A
ver si consigo que me leas con atención,
Fulano o como te llames. Porque hace poco me mataste a un
amigo. Y digo amigo, porque lo era. De verdad. No le había
visto la cara nunca, pero eso no importa. Lo era, repito.
Leía mis libros, y también esta página cada semana. Tenía 28
años, era bien parecido, deportista, corría diez kilómetros
cada día. Buena pinta, sano y fuerte. Además era un tipo
noble, sencillo, derecho, con sentido del honor como los de
antes, con palabra, apretón de manos franco, y todo eso. Con
sentido del humor, además, lo que era un regalo, un don de
la existencia para quienes estaban con él. Había aprendido a
disfrutar de la vida con dignidad y con decencia. Hay gente
que vive noventa tacos de almanaque y nunca llega a ser tan
sabia y lúcida como lo era él. Amaba el mar, como yo. Tenía
una familia, una novia, unos amigos. Tenía una perra que
ahora lo busca con ojos leales y tristes, moviendo el rabo
esperanzada cada vez que alguien roza la puerta. Tenía un
futuro. Si tú se lo hubieras permitido, habría llegado a ser
un tipo de esos que hacen el mundo soportable, en vez de una
cloaca sucia y oscura, a merced de irresponsables como tú.
También tenía una moto, aunque no era
uno de los que van haciendo el imbecil como suicidas
prematuros. Aquella mañana circulaba despacio, cerca de la
playa, con el casco puesto y guardando las precauciones
adecuadas. Y ése fue el momento que elegiste, maldita sea tu
estampa, para salir con el coche de la gasolinera a toda
velocidad, saltándote tres carriles antes de girar en
dirección prohibida, a fin de ahorrarte los cien metros
hasta el siguiente cambio de sentido. Llevabas a tu mujer y
a tu hijo en el coche, y aun así hiciste esa pirula. Te
jugaste tu vida y la de ellos por ganar tres minutos, y
arrancaste de cuajo la de otro. Le diste de lleno, clac.
Moto y motorista a tomar por saco. Doce días en coma,
luchando entre la vida y la muerte. Y luego, ya sabes. Como
esos aparatitos de las películas: la línea recta en el
monitor. Piiiii. Pero no era una película, sino la vida de
un joven lleno de sueños y esperanzas. Por usar un lenguaje
de cine y que lo entiendas, cretino: cuando matas a alguien
le quitas todo lo que tiene y todo lo que podría llegar a
tener.
Por supuesto, ahora estás en la calle, tan
campante. Los miserables como tú no van a la cárcel.

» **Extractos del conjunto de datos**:
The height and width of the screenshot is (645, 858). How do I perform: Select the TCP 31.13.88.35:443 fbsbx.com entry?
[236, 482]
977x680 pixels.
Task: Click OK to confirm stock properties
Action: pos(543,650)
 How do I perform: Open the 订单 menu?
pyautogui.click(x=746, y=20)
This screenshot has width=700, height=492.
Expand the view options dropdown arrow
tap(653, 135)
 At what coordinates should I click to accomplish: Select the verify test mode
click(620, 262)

» **Tarea**:
Reproduce el texto sobre el accidente desde "También tenía una" hasta "de lleno, clac.", ambos incluidos, y cambia "gasolinera" por "estación de servicio". No es necesario consultar estas líneas.

» **Respuesta escrita**:
También tenía una moto, aunque no era
uno de los que van haciendo el imbecil como suicidas
prematuros. Aquella mañana circulaba despacio, cerca de la
playa, con el casco puesto y guardando las precauciones
adecuadas. Y ése fue el momento que elegiste, maldita sea tu
estampa, para salir con el coche de la estación de servicio a toda
velocidad, saltándote tres carriles antes de girar en
dirección prohibida, a fin de ahorrarte los cien metros
hasta el siguiente cambio de sentido. Llevabas a tu mujer y
a tu hijo en el coche, y aun así hiciste esa pirula. Te
jugaste tu vida y la de ellos por ganar tres minutos, y
arrancaste de cuajo la de otro. Le diste de lleno, clac.